María Martina Castro y Amador (1807–1890), was born in Villa de Branciforte, daughter of José Joaquín Castro (1768–1838), grantee of Rancho San Andrés.  Martina married Simon Cota, a soldier stationed at Monterey, in 1824.  When Simon died six years later, in 1830, Martina became a widow with four children.  Martina married Irishman Michael Lodge (1797–1849) in 1831, and she was granted the half square league Rancho Soquel in 1833.  

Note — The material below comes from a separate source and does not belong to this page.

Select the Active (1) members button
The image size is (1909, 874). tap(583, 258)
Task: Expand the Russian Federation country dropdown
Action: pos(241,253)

With Lodge's encouragement, Martina applied for a much larger  grant of forested mountain land, inland from the earlier Soquel and Aptos grants. The huge area included the eastern side of the Soquel Creek watershed, most of the Aptos Creek watershed, Trout Gulch and much of Valencia Creek. The grant was approved in 1844 by governor Manuel Micheltorena. Lodge recognized the value of timber resources on the new lands, and contracted John Hames and John Daubenbiss to build a sawmill. Parts of the grant are now The Forest of Nisene Marks State Park, and the Soquel Demonstration State Forest. 
 
In 1848, Michael Lodge and Martina joined the California Gold Rush. Martina returned after three of her children died, but Lodge never returned and was presumed murdered. In 1849, Martina, at 42, married Louis Depeaux, a man 16 years younger than she was. Soon afterward, Depeaux left. A daughter, Carmelita (Carmel) Castro Lodge (1827–1923) married Thomas Fallon in 1849.

With the cession of California to the United States following the Mexican-American War, the 1848 Treaty of Guadalupe Hidalgo provided that the land grants would be honored.  As required by the Land Act of 1851, a claim was filed for the Soquel grant with the Public Land Commission in 1852, and the grant was patented to Martina Castro in 1860. A claim for the Soquel Augmentation grant was filed with the Land Commission in 1853, and the grant was patented to Martina Castro in 1860.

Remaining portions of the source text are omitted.